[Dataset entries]
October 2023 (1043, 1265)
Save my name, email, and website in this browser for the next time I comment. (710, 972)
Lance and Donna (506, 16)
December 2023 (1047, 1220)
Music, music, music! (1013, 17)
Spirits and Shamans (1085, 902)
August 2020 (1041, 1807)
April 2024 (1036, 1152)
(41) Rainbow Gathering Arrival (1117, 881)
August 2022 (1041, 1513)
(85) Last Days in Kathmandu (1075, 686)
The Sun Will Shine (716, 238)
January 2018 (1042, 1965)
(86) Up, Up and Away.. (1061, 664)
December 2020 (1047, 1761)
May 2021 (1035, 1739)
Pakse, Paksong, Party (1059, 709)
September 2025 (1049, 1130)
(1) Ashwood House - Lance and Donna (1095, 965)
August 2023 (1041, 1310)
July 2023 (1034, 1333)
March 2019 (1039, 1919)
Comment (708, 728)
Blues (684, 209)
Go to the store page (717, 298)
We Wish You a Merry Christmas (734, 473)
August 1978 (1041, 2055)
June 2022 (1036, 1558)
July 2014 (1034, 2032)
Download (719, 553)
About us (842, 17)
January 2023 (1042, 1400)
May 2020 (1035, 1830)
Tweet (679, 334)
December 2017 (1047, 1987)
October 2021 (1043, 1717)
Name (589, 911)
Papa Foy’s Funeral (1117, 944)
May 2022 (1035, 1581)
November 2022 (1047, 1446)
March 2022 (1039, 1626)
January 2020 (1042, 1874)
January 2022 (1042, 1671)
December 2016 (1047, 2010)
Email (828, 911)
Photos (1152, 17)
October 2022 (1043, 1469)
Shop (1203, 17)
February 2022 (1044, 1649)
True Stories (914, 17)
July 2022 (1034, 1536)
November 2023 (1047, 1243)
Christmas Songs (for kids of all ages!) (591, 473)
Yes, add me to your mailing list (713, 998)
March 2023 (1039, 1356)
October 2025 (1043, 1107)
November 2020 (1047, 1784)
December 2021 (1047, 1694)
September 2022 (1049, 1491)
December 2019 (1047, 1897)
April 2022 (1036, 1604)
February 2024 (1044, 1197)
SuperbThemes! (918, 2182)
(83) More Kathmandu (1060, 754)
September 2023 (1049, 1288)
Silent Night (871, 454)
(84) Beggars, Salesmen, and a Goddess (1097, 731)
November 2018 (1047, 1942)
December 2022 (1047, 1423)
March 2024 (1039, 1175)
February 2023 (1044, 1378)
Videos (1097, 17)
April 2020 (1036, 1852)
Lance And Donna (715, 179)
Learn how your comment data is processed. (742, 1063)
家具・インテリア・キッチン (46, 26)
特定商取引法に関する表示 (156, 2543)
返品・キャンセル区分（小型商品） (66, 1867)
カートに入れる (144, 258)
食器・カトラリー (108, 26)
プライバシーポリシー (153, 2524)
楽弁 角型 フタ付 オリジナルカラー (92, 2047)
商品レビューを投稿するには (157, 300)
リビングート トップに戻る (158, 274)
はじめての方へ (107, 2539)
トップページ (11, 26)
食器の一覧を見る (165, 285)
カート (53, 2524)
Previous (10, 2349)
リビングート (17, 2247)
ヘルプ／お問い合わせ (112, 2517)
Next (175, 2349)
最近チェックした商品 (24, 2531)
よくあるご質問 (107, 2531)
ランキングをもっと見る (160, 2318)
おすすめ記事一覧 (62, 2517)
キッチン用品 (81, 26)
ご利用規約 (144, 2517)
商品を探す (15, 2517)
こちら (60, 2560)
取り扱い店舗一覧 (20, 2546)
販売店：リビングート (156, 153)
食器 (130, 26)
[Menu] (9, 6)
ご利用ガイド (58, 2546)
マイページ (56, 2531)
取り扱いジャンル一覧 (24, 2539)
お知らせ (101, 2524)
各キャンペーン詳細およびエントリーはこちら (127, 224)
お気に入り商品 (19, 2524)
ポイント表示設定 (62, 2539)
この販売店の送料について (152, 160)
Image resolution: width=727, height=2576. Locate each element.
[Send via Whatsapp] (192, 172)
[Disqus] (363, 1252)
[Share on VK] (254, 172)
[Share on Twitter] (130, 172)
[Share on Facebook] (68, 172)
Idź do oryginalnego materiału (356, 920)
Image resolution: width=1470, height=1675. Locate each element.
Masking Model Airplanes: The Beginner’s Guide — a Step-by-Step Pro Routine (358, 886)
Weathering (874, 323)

- What to produce -
Without changing a word, write out each entry again.

- Solution -
October 2023 (1043, 1265)
Save my name, email, and website in this browser for the next time I comment. (710, 972)
Lance and Donna (506, 16)
December 2023 (1047, 1220)
Music, music, music! (1013, 17)
Spirits and Shamans (1085, 902)
August 2020 (1041, 1807)
April 2024 (1036, 1152)
(41) Rainbow Gathering Arrival (1117, 881)
August 2022 (1041, 1513)
(85) Last Days in Kathmandu (1075, 686)
The Sun Will Shine (716, 238)
January 2018 (1042, 1965)
(86) Up, Up and Away.. (1061, 664)
December 2020 (1047, 1761)
May 2021 (1035, 1739)
Pakse, Paksong, Party (1059, 709)
September 2025 (1049, 1130)
(1) Ashwood House - Lance and Donna (1095, 965)
August 2023 (1041, 1310)
July 2023 (1034, 1333)
March 2019 (1039, 1919)
Comment (708, 728)
Blues (684, 209)
Go to the store page (717, 298)
We Wish You a Merry Christmas (734, 473)
August 1978 (1041, 2055)
June 2022 (1036, 1558)
July 2014 (1034, 2032)
Download (719, 553)
About us (842, 17)
January 2023 (1042, 1400)
May 2020 (1035, 1830)
Tweet (679, 334)
December 2017 (1047, 1987)
October 2021 (1043, 1717)
Name (589, 911)
Papa Foy’s Funeral (1117, 944)
May 2022 (1035, 1581)
November 2022 (1047, 1446)
March 2022 (1039, 1626)
January 2020 (1042, 1874)
January 2022 (1042, 1671)
December 2016 (1047, 2010)
Email (828, 911)
Photos (1152, 17)
October 2022 (1043, 1469)
Shop (1203, 17)
February 2022 (1044, 1649)
True Stories (914, 17)
July 2022 (1034, 1536)
November 2023 (1047, 1243)
Christmas Songs (for kids of all ages!) (591, 473)
Yes, add me to your mailing list (713, 998)
March 2023 (1039, 1356)
October 2025 (1043, 1107)
November 2020 (1047, 1784)
December 2021 (1047, 1694)
September 2022 (1049, 1491)
December 2019 (1047, 1897)
April 2022 (1036, 1604)
February 2024 (1044, 1197)
SuperbThemes! (918, 2182)
(83) More Kathmandu (1060, 754)
September 2023 (1049, 1288)
Silent Night (871, 454)
(84) Beggars, Salesmen, and a Goddess (1097, 731)
November 2018 (1047, 1942)
December 2022 (1047, 1423)
March 2024 (1039, 1175)
February 2023 (1044, 1378)
Videos (1097, 17)
April 2020 (1036, 1852)
Lance And Donna (715, 179)
Learn how your comment data is processed. (742, 1063)
家具・インテリア・キッチン (46, 26)
特定商取引法に関する表示 (156, 2543)
返品・キャンセル区分（小型商品） (66, 1867)
カートに入れる (144, 258)
食器・カトラリー (108, 26)
プライバシーポリシー (153, 2524)
楽弁 角型 フタ付 オリジナルカラー (92, 2047)
商品レビューを投稿するには (157, 300)
リビングート トップに戻る (158, 274)
はじめての方へ (107, 2539)
トップページ (11, 26)
食器の一覧を見る (165, 285)
カート (53, 2524)
Previous (10, 2349)
リビングート (17, 2247)
ヘルプ／お問い合わせ (112, 2517)
Next (175, 2349)
最近チェックした商品 (24, 2531)
よくあるご質問 (107, 2531)
ランキングをもっと見る (160, 2318)
おすすめ記事一覧 (62, 2517)
キッチン用品 (81, 26)
ご利用規約 (144, 2517)
商品を探す (15, 2517)
こちら (60, 2560)
取り扱い店舗一覧 (20, 2546)
販売店：リビングート (156, 153)
食器 (130, 26)
[Menu] (9, 6)
ご利用ガイド (58, 2546)
マイページ (56, 2531)
取り扱いジャンル一覧 (24, 2539)
お知らせ (101, 2524)
各キャンペーン詳細およびエントリーはこちら (127, 224)
お気に入り商品 (19, 2524)
ポイント表示設定 (62, 2539)
この販売店の送料について (152, 160)
Image resolution: width=727, height=2576. Locate each element.
[Send via Whatsapp] (192, 172)
[Disqus] (363, 1252)
[Share on VK] (254, 172)
[Share on Twitter] (130, 172)
[Share on Facebook] (68, 172)
Idź do oryginalnego materiału (356, 920)
Image resolution: width=1470, height=1675. Locate each element.
Masking Model Airplanes: The Beginner’s Guide — a Step-by-Step Pro Routine (358, 886)
Weathering (874, 323)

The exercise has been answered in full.